## Consignes et exigences
Citez mot pour mot l'intégralité des lignes du listing ci-dessous, en omettant les images.

○ ○ ○ ○ ○ ○ ○

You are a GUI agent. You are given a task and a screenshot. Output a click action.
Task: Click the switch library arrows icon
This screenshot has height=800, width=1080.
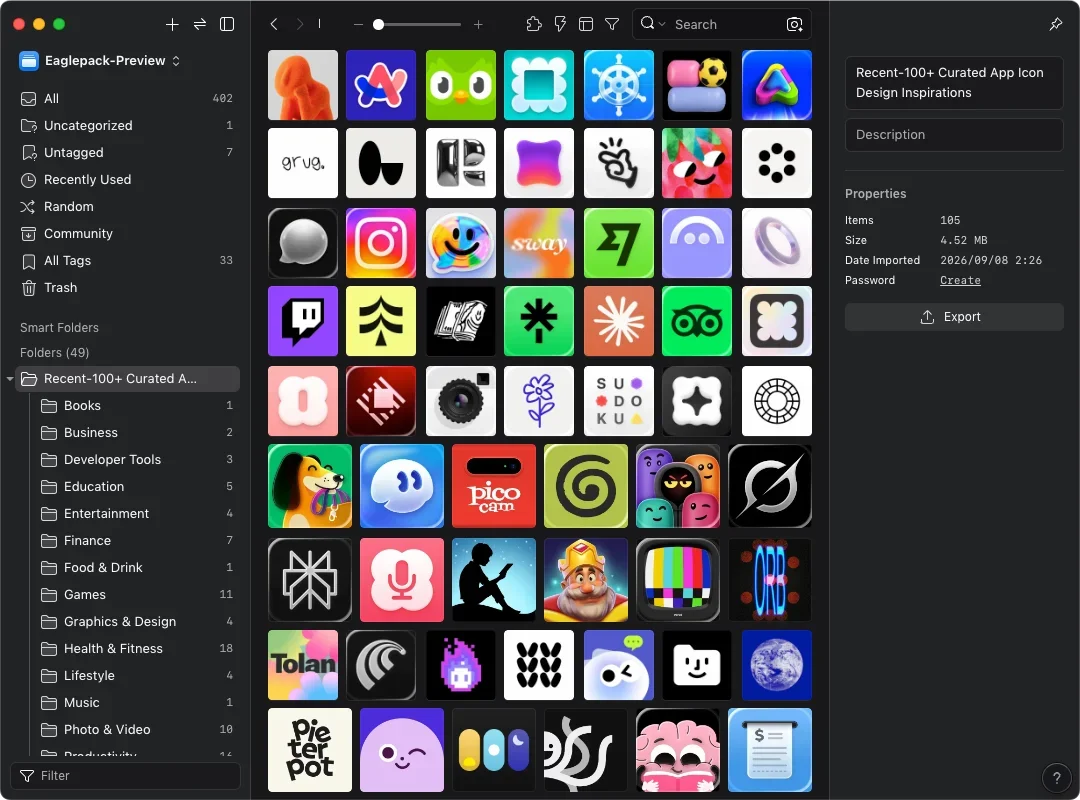(200, 25)
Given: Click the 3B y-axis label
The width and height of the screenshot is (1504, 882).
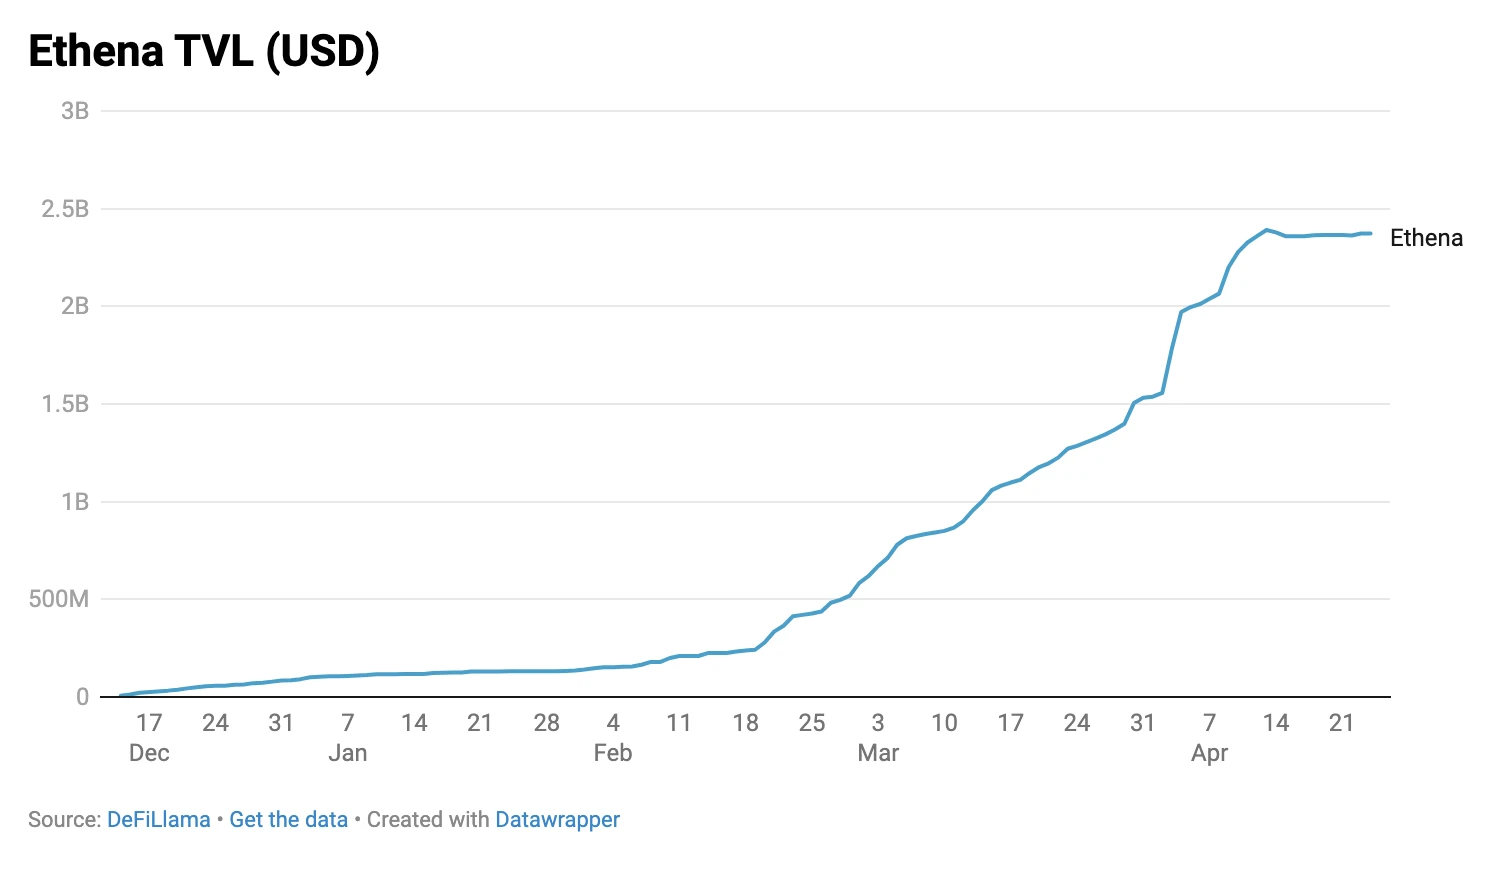Looking at the screenshot, I should 75,111.
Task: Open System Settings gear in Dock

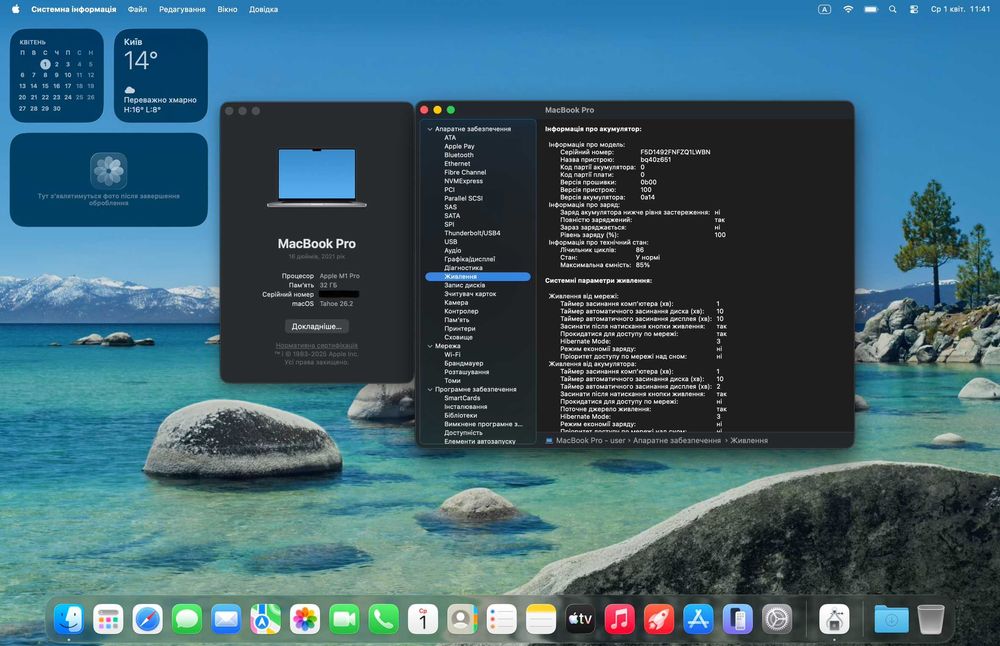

○ ○ ○ ○ ○ ○ ○

## Réponse correcte
You are a GUI agent. You are given a task and a screenshot. Output a click action.
Task: Click the switch library arrows icon
This screenshot has height=800, width=1080.
(200, 25)
Given: Click the 3B y-axis label
The width and height of the screenshot is (1504, 882).
Looking at the screenshot, I should 75,111.
Task: Open System Settings gear in Dock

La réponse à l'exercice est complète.